Bedrijven verleiden de consument graag met ‘groen gas’ en ‘CO2-neutrale bananen’, maar kunnen hun beloftes lang niet altijd nakomen. Dat zeggen toezichthouders tegen Trouw. Het klopt vaak niet, en het is niet slim van een bedrijf om te roepen dat het klimaatneutraal is.

Het is een kwalijke ontwikkeling dat marketeers te snel roepen dat een bedrijf klimaatneutraal is. Het komt namelijk heel ongeloofwaardig over als een bedrijf zegt klimaatneutrale producten te hebben, terwijl de klant dieselauto’s van dat bedrijf op de weg ziet, er geen ledverlichting op kantoor hangt en zonnepanelen op het dak ontbreken.

Ondernemers die zeggen klimaatneutraal te zijn, maken een rekensom en investeren bijvoorbeeld in een maatschappelijk ‘compensatie’-project dat CO2 reduceert. Vervolgens trekken ze die besparing af van de werkelijke CO2-uitstoot en komen op nul uit. Zo lijkt het alsof ze klimaatneutraal produceren, terwijl ze de bedrijfsvoering nauwelijks verduurzamen. Dit is rekenkundig juist en vanuit de duurzaamheidsafdeling van het bedrijf ongetwijfeld goed bedoeld, maar heel ongeloofwaardig richting de klant.

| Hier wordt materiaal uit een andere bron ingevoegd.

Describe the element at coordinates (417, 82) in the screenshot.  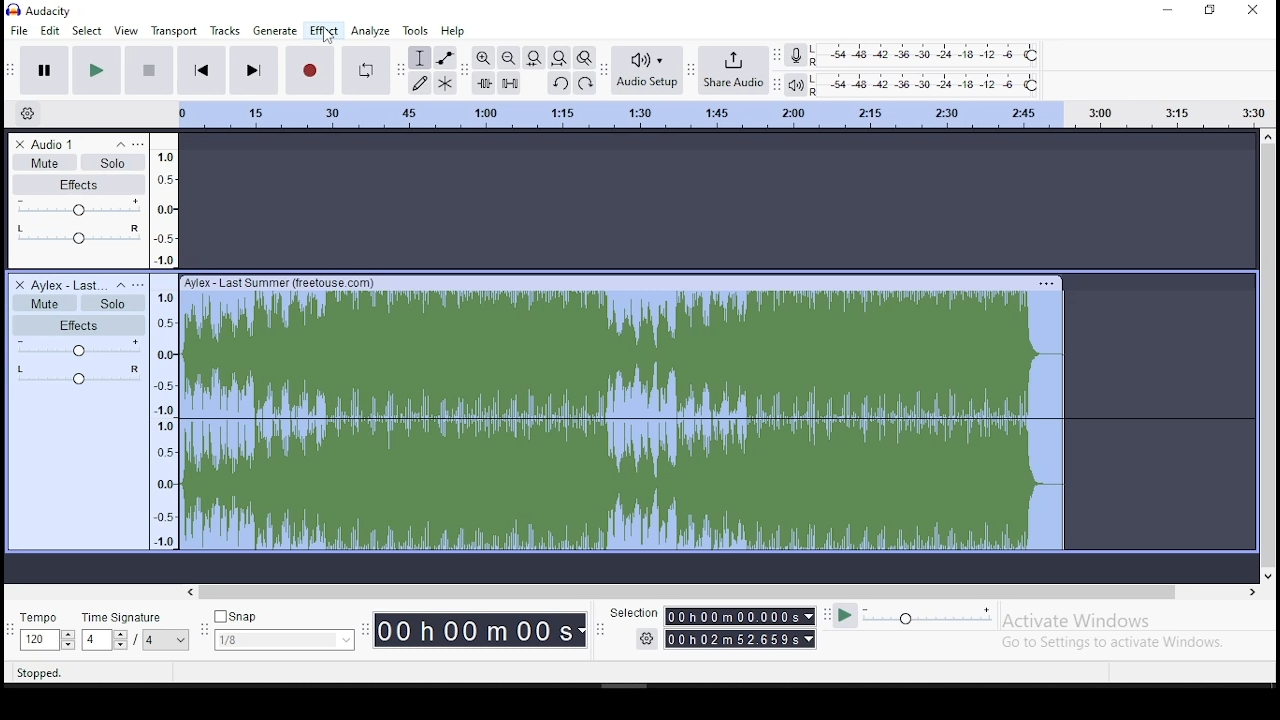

Bedrijven kunnen wel flinke stappen zetten richting klimaatneutraal. De grootste verbeterpunten liggen bij energiebesparing, zoals zuinige apparaten, het overstappen van fossiele energiebronnen voor verwarming en vervoer op duurzame elektriciteit en natuurlijk het plaatsen van zonnepanelen. De beperkte CO2-uitstoot die na deze acties overblijft, kunnen ze compenseren waarna ze geloofwaardig klimaatneutraal zijn. Bedrijven moeten in ieder geval stoppen met het te pas en te onpas roepen dat ze klimaatneutraal zijn, terwijl ze er vrijwel niks voor doen.

Marc Herberigs, adviseur duurzaam ondernemen, Stichting Stimular.